*Work to complete*:
Scan the entries for lines with the word "agent", then copy those lines.

*Source data*:
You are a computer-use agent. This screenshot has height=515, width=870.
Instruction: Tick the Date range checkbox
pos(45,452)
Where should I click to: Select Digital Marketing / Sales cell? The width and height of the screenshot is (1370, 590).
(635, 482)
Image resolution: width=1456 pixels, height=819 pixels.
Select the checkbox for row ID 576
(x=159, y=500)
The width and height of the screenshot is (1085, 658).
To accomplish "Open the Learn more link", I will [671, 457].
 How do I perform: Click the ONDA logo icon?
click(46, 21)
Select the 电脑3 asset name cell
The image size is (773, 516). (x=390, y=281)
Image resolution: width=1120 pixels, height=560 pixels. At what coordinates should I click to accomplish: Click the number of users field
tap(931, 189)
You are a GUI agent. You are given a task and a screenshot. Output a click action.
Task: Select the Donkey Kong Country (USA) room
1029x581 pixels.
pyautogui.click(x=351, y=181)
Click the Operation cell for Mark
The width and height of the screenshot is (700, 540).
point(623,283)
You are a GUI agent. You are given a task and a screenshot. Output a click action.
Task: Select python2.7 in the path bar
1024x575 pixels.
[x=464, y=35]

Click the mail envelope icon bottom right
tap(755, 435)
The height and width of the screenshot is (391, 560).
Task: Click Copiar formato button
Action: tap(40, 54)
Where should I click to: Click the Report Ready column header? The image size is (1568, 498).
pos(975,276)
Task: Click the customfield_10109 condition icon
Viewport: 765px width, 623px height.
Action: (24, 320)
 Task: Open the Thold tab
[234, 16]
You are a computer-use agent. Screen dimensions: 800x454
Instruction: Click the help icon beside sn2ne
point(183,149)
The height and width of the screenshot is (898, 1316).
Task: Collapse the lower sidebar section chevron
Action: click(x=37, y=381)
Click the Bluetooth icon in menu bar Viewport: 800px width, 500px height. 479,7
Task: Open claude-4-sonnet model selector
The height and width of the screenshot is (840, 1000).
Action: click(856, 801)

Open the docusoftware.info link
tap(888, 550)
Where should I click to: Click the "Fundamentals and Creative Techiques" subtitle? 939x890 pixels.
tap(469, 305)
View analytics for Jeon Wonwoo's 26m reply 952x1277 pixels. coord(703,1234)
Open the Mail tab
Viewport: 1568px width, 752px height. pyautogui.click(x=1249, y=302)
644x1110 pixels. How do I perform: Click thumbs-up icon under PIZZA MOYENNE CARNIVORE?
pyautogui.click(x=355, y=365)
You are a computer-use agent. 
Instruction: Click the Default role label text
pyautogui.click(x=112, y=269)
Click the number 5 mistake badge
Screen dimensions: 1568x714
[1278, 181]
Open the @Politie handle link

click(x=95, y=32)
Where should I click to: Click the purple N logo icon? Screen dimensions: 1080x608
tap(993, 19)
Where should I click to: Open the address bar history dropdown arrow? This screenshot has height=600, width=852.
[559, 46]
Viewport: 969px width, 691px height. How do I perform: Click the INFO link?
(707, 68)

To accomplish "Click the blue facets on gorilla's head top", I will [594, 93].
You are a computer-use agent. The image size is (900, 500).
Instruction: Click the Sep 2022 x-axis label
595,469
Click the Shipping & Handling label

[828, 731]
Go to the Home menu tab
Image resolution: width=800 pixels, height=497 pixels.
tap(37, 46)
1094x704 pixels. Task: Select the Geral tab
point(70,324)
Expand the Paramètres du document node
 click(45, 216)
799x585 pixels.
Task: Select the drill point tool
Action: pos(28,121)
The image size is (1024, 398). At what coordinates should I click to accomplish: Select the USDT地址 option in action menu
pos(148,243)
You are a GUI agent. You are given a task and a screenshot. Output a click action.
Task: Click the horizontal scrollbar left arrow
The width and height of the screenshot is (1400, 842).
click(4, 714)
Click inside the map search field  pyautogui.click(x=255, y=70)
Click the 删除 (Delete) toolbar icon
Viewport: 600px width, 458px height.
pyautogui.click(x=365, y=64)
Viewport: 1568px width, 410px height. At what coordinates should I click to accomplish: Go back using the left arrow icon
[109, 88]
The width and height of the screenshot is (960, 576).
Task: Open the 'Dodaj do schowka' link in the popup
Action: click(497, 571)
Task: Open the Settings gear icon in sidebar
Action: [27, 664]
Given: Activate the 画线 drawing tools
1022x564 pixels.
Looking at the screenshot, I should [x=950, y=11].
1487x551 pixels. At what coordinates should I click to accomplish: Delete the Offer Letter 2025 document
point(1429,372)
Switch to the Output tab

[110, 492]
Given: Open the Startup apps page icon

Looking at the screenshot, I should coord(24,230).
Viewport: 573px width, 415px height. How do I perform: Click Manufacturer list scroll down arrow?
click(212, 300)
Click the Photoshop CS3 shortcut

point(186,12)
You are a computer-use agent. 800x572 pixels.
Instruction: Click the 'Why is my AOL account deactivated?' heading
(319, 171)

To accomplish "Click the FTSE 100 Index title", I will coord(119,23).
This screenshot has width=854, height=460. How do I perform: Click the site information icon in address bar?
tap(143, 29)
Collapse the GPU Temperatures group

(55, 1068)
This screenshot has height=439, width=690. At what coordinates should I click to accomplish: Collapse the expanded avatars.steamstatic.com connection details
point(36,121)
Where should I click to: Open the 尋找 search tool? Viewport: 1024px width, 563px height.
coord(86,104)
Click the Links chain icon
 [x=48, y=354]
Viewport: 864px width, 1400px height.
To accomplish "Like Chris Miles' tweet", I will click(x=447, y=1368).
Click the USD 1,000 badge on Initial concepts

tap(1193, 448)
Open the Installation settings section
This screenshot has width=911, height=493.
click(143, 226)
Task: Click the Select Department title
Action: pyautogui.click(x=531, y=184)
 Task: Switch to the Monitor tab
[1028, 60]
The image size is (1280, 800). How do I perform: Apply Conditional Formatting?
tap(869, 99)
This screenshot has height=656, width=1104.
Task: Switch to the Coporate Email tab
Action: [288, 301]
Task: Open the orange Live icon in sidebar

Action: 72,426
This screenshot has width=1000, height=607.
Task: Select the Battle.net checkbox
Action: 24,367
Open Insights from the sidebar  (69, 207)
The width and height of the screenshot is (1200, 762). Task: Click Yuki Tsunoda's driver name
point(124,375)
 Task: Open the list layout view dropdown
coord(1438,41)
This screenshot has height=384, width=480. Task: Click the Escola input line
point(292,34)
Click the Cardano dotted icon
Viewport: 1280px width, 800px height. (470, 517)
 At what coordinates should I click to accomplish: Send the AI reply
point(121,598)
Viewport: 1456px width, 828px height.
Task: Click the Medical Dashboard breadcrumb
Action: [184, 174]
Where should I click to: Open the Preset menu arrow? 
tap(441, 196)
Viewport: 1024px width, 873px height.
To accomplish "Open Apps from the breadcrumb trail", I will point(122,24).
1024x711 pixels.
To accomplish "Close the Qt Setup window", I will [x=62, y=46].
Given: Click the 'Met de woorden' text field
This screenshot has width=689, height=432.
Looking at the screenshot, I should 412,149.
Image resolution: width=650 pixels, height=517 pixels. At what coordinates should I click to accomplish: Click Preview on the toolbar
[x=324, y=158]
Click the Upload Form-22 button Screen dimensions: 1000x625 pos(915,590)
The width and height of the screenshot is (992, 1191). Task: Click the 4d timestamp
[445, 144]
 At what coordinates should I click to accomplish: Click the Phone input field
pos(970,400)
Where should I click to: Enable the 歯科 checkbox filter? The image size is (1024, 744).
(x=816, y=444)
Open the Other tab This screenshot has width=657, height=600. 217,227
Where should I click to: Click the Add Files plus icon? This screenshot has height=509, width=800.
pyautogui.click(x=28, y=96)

*Response to the task*:
You are a computer-use agent. This screenshot has height=515, width=870.
You are a GUI agent. You are given a task and a screenshot. Output a click action.
You are a GUI agent. You are given a task and a screenshot. Output a click action.
You are a computer-use agent. Screen dimensions: 800x454
You are a computer-use agent. 
You are a computer-use agent. The image size is (900, 500).
You are a GUI agent. You are given a task and a screenshot. Output a click action.
You are a computer-use agent. 800x572 pixels.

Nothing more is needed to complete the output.